__DATASET ENTRIES__
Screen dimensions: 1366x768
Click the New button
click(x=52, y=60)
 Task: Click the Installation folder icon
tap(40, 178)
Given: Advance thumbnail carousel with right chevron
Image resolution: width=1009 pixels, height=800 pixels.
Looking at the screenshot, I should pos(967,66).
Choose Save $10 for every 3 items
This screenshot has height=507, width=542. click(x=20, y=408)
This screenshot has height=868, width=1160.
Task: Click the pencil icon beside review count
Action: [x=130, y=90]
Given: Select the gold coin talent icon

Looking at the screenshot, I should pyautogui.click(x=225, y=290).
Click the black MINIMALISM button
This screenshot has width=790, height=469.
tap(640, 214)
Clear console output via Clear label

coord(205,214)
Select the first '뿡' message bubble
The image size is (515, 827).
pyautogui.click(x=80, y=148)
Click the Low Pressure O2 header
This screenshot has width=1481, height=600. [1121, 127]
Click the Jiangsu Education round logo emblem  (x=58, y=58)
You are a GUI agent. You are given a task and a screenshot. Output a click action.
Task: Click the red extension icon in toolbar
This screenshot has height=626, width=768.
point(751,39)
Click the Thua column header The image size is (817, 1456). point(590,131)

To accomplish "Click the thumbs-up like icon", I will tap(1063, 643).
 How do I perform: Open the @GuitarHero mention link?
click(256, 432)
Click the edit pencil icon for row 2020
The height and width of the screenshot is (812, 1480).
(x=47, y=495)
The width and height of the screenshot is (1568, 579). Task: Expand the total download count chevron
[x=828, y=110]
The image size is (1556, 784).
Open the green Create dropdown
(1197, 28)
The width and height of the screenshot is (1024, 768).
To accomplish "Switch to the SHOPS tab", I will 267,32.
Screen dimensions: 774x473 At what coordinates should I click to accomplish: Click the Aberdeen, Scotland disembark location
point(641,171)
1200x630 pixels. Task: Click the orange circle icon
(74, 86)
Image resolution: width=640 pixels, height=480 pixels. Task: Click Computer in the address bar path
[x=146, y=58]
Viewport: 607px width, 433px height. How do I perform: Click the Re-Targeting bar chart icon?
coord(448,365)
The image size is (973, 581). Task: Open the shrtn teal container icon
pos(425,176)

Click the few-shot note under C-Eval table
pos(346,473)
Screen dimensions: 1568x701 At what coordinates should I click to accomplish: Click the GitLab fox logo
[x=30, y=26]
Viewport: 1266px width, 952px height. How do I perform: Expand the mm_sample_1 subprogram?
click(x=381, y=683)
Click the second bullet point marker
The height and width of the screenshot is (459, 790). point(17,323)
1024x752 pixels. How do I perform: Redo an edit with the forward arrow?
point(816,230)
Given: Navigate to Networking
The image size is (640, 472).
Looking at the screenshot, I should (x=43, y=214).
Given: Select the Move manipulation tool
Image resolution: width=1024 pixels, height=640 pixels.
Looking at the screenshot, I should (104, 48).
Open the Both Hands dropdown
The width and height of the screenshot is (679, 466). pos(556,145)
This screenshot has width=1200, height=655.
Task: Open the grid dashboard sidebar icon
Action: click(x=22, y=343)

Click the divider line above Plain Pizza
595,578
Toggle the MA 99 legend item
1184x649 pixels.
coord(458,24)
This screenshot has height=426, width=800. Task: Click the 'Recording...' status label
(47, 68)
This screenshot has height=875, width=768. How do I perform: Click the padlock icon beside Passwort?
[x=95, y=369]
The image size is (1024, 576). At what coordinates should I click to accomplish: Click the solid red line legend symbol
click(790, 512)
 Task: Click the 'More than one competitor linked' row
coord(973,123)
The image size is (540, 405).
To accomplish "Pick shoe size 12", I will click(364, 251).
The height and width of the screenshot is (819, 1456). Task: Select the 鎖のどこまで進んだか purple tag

__WHAT YOU HAVE TO DO__
Line by line, repeat the data exactly.

__COMPLETED EXERCISE__
Screen dimensions: 1366x768
Click the New button
click(x=52, y=60)
 Task: Click the Installation folder icon
tap(40, 178)
Given: Advance thumbnail carousel with right chevron
Image resolution: width=1009 pixels, height=800 pixels.
Looking at the screenshot, I should pos(967,66).
Choose Save $10 for every 3 items
This screenshot has height=507, width=542. click(x=20, y=408)
This screenshot has height=868, width=1160.
Task: Click the pencil icon beside review count
Action: [x=130, y=90]
Given: Select the gold coin talent icon

Looking at the screenshot, I should pyautogui.click(x=225, y=290).
Click the black MINIMALISM button
This screenshot has width=790, height=469.
tap(640, 214)
Clear console output via Clear label

coord(205,214)
Select the first '뿡' message bubble
The image size is (515, 827).
pyautogui.click(x=80, y=148)
Click the Low Pressure O2 header
This screenshot has width=1481, height=600. [1121, 127]
Click the Jiangsu Education round logo emblem  (x=58, y=58)
You are a GUI agent. You are given a task and a screenshot. Output a click action.
Task: Click the red extension icon in toolbar
This screenshot has height=626, width=768.
point(751,39)
Click the Thua column header The image size is (817, 1456). point(590,131)

To accomplish "Click the thumbs-up like icon", I will tap(1063, 643).
 How do I perform: Open the @GuitarHero mention link?
click(256, 432)
Click the edit pencil icon for row 2020
The height and width of the screenshot is (812, 1480).
(x=47, y=495)
The width and height of the screenshot is (1568, 579). Task: Expand the total download count chevron
[x=828, y=110]
The image size is (1556, 784).
Open the green Create dropdown
(1197, 28)
The width and height of the screenshot is (1024, 768).
To accomplish "Switch to the SHOPS tab", I will 267,32.
Screen dimensions: 774x473 At what coordinates should I click to accomplish: Click the Aberdeen, Scotland disembark location
point(641,171)
1200x630 pixels. Task: Click the orange circle icon
(74, 86)
Image resolution: width=640 pixels, height=480 pixels. Task: Click Computer in the address bar path
[x=146, y=58]
Viewport: 607px width, 433px height. How do I perform: Click the Re-Targeting bar chart icon?
coord(448,365)
The image size is (973, 581). Task: Open the shrtn teal container icon
pos(425,176)

Click the few-shot note under C-Eval table
pos(346,473)
Screen dimensions: 1568x701 At what coordinates should I click to accomplish: Click the GitLab fox logo
[x=30, y=26]
Viewport: 1266px width, 952px height. How do I perform: Expand the mm_sample_1 subprogram?
click(x=381, y=683)
Click the second bullet point marker
The height and width of the screenshot is (459, 790). point(17,323)
1024x752 pixels. How do I perform: Redo an edit with the forward arrow?
point(816,230)
Given: Navigate to Networking
The image size is (640, 472).
Looking at the screenshot, I should (x=43, y=214).
Given: Select the Move manipulation tool
Image resolution: width=1024 pixels, height=640 pixels.
Looking at the screenshot, I should (104, 48).
Open the Both Hands dropdown
The width and height of the screenshot is (679, 466). pos(556,145)
This screenshot has width=1200, height=655.
Task: Open the grid dashboard sidebar icon
Action: click(x=22, y=343)

Click the divider line above Plain Pizza
595,578
Toggle the MA 99 legend item
1184x649 pixels.
coord(458,24)
This screenshot has height=426, width=800. Task: Click the 'Recording...' status label
(47, 68)
This screenshot has height=875, width=768. How do I perform: Click the padlock icon beside Passwort?
[x=95, y=369]
The image size is (1024, 576). At what coordinates should I click to accomplish: Click the solid red line legend symbol
click(790, 512)
 Task: Click the 'More than one competitor linked' row
coord(973,123)
The image size is (540, 405).
To accomplish "Pick shoe size 12", I will click(364, 251).
The height and width of the screenshot is (819, 1456). Task: Select the 鎖のどこまで進んだか purple tag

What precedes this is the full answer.